The Fiji Labour Party (FLP) was formed in 1985 with retired community health specialist Dr Timoci Bavadra as its head and hard-negotiating trade unionist Mahendra Chaudhry among its officials. He was general secretary of the Fiji Public Service Association (FPSA) and the National Farmers Union, made up of the sun-blackened canegrowers. FLP joined with the NFP in a coalition on the understanding that, given the country was not ready for an Indian leader, should they win, the premiership would go to Bavadra, who was critical of Mara. Bavadra asked, in what looked like a commoner attacking a chief some Fijians regarded as nearly a walking god, how Mara, on a prime minister's salary and the legitimate perks of a high chief, had managed to amass a personal fortune estimated at between $4 and $6 million, and how he and his wife had acquired so many business interests.
On 12 April 1987 FLP won the general elections and Bavadra became prime minister, with lands minister named as Mosese Volavola, labour to Joeli Kalou and education, youth and sports to Tupeni Baba. The Coalition won 28 seats to Mara's Alliance of 26. Of 14 cabinet positions, seven went to Fijians, including the key posts of prime minister, home affairs and Fijian affairs. An associate of Mara, Militoni Leweniqila, agreed to be speaker. Angry Alliance supporters claimed the new government was Indian-run with the Fijians as puppets.
By 1987 the Indian population made up 48.2 percent of Fiji's total number, with Fijians making up 46.4 percent. Indians dominated commercial and professional life. Fijians looked to New Zealand Maori, who had lost their lands to whites, and feared that was their fate too. With the slogan 'Fiji for the Fijians' an indigenous or Taukei movement was formed and engaged in a campaign of protest. On 24 April 1987 they held a march through Suva attracting 6000 people. There was another agenda behind a particular kind of Fiji discontent with Bavadra - the fact that he came from western Fiji and the powerful eastern Fijians were not ready for a western leader.

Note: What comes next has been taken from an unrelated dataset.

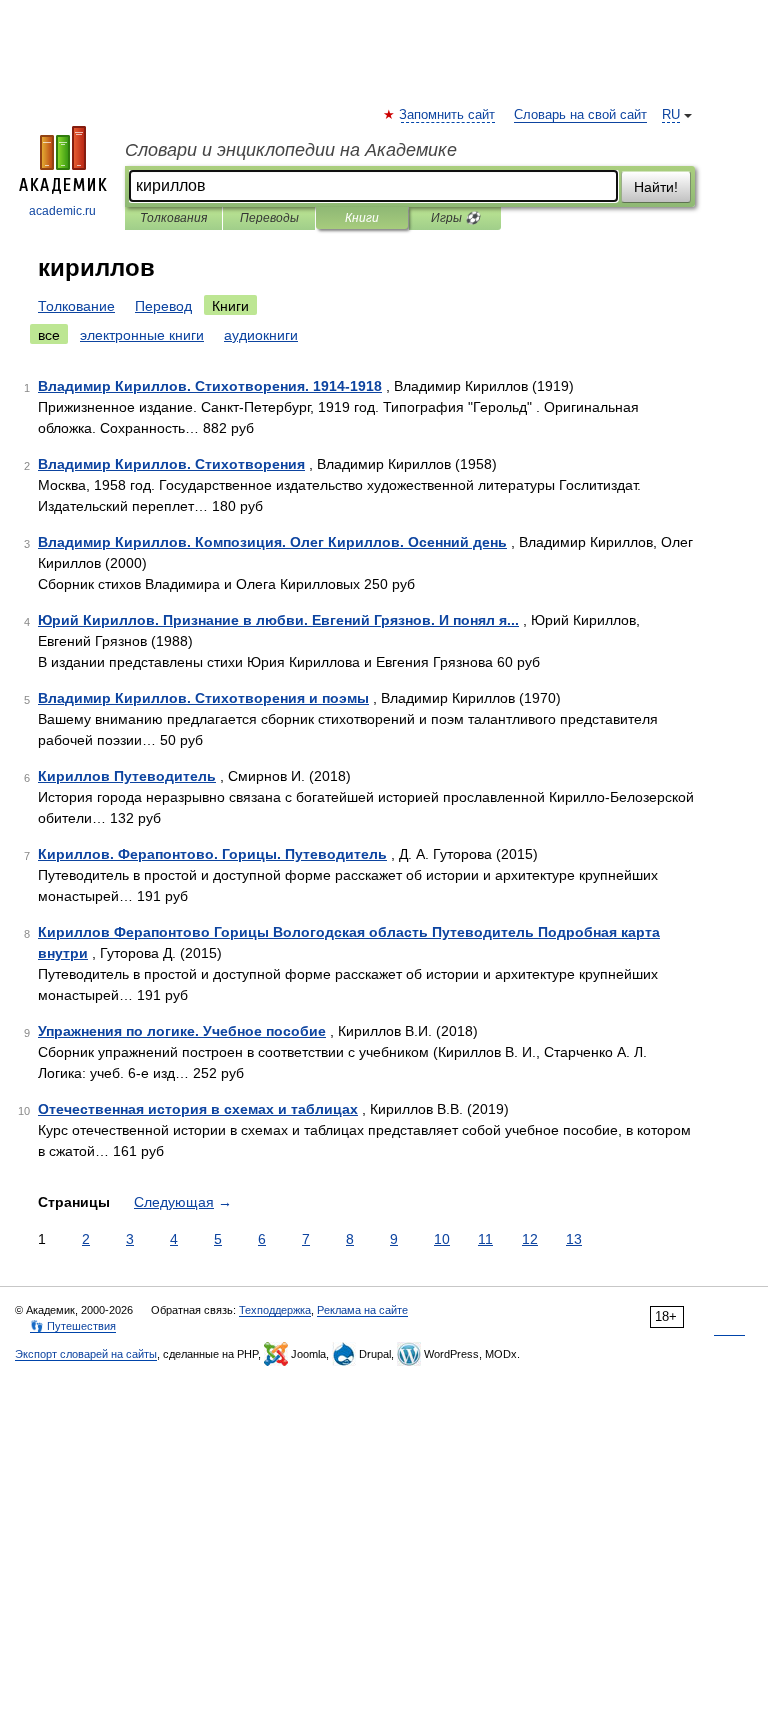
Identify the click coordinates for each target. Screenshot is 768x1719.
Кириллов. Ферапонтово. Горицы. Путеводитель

At the same time the Royal Fiji Military Forces’ third in command, Lieutenant Colonel Sitiveni Rabuka, was discontented with his career and seeking out a new job. Around the grog or kava bowl with friends and allies Rabuka had shown a political interest, already hinting at the intra-Fijian power struggle to come. It was time, he claimed, for a new generation of Fijians to assume leadership in the community. Rabuka had a number of connections, including the Methodist Church, and it was in their Epworth House offices that the 1987 coup had its beginnings. The plotters involved openly admit what happened, although the love of conspiracy and rumour in Fiji always ensures that a new, previously undisclosed version still pops up - some of them from Rabuka himself, who has yet to settle on a consistent story. No one is worried about self-incrimination as Rabuka skilfully had an immunity-from-prosecution clause inserted in the constitution. Participants included Alliance secretary-general Viliame Gonelevu and Alliance candidate Jone Veisamasama. Alliance campaign manager Inoke Kubuabola, who claimed to have conceived the name of the Taukei movement, said the decision on launching a coup was taken in his office and was made before Rabuka came on the scene. He told Island Business magazine in 1998 that the key moment was on 19 April 1987.